Die Nachrichten über explodierende Preise für Öl, Gas und Strom verunsichern die Gesellschaft. Marc Ringel, Professor für Energiewirtschaft an der Hochschule für Wirtschaft und Umwelt (HfWU) in Nürtingen, erklärt, womit Verbraucherinnen und Verbraucher rechnen müssen und welche Rolle der Klimaschutz bei der Entwicklung der Energiepreise spielt.
Was auf die Strom- und Gaskundinnen und -kunden zukommt. Von Preissteigerungen beim Gas von mehr als 200 Prozent in diesem Jahr ist jetzt oft zu lesen. Doch
ganz so dramatisch wird es für die Privathaushalte nicht kommen, beruhigt der Experte. Auf Mehrkosten müssen sie sich freilich einstellen.
Wie sich die steigenden Beschaffungspreise auf die Kalkulation der Stadtwerke auswirken, kann an folgendem Beispiel verdeutlicht werden: Hätten die Stadtwerke zum Börsenpreis vom 15. Oktober ihr komplettes Gas für kommendes Jahr gekauft, wäre der Einkaufspreis mit 6,59 Cent pro Kilowattstunde netto mehr als dreimal so hoch gewesen wie am gleichen Stichtag ein Jahr zuvor. Zuzüglich von Komponenten wie Netznutzungsentgelte und CO2-Preis ergäbe sich eine Preissteigerung innerhalb der Jahresfrist um netto 4,84 Cent pro Kilowattstunde, was unter dem Strich den Gesamtpreis für den Kunden im Vergleich zum Vorjahr etwas mehr als verdoppelt hätte.
Gleiches gilt beim Strom. Auch hier ist die Preisentwicklung dramatisch. Mitte Oktober lag der Börsenpreis netto mit 14,09 Cent pro Kilowattstunde um mehr als das Zweieinhalbfache höher als zum gleichen Stichtag im Jahr davor. Eine sinkende EEG-Umlage (Erneuerbare-Energien-Gesetz) mildert den Anstieg des Gesamtpreises etwas ab, der erhöht sich aber immer noch um 6,19 Cent gegenüber dem Vorjahr.
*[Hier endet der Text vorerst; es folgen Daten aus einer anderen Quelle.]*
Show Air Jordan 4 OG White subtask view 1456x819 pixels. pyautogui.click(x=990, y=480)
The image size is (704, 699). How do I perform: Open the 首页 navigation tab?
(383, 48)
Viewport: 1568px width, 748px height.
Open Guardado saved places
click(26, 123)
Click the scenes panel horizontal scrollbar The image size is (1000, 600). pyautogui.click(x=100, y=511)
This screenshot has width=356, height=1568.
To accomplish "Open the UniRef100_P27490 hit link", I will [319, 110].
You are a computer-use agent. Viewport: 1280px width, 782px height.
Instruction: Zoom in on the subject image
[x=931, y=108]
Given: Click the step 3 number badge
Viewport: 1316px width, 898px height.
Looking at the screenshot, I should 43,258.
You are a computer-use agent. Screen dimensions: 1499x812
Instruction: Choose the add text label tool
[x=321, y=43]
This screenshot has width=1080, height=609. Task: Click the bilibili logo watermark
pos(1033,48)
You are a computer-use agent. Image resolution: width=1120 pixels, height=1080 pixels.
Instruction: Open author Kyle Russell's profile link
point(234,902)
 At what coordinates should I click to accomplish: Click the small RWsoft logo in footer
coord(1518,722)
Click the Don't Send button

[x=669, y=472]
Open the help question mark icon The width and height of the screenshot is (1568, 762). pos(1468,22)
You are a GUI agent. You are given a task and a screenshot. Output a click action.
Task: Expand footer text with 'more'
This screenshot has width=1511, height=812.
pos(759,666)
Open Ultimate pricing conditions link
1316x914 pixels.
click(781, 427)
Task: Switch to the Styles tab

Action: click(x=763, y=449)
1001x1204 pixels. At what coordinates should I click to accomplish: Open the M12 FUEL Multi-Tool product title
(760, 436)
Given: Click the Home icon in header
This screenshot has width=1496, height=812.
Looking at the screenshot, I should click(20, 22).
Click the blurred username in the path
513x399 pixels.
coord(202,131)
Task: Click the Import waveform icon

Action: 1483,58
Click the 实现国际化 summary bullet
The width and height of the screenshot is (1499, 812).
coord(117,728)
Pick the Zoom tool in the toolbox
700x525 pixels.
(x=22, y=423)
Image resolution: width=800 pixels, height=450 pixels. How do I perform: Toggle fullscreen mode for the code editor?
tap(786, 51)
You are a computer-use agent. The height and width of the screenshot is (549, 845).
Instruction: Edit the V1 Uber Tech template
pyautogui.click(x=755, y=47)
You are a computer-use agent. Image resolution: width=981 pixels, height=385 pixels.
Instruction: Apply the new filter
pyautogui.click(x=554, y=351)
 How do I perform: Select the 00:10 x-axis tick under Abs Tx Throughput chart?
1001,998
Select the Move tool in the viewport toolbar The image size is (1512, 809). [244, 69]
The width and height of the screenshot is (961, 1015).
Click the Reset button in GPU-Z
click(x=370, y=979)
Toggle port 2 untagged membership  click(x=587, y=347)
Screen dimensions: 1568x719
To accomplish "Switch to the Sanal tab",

Die Gründe für den enormen Anstieg der Energiepreise. Die Erholung der Weltwirtschaft nach dem Corona-Lockdown führt zu einem großen Energiehunger. Auf der anderen Seite seien die Gasvorräte jedoch nicht ausreichend nachgefüllt worden, sodass die Speicher nur zu zwei Dritteln voll sind, erklärt Professor Marc Ringel weitere Ursachen. Naturkatastrophen wie Hurrikane im Golf von Mexiko beschädigten die technische Infrastruktur für die Ölförderung und trugen so zu einer Knappheit bei. Außerdem entschied die OPEC, die Organisation erdölexportierender Länder, die Fördermengen trotz des knappen Angebots nicht zu erhöhen. „Zusammengefasst ist es eine große Nachfrage einerseits und dem gegenüber ein Angebot, das strukturell und teilweise auch politisch bedingt, nicht nachkommt“, so Ringel.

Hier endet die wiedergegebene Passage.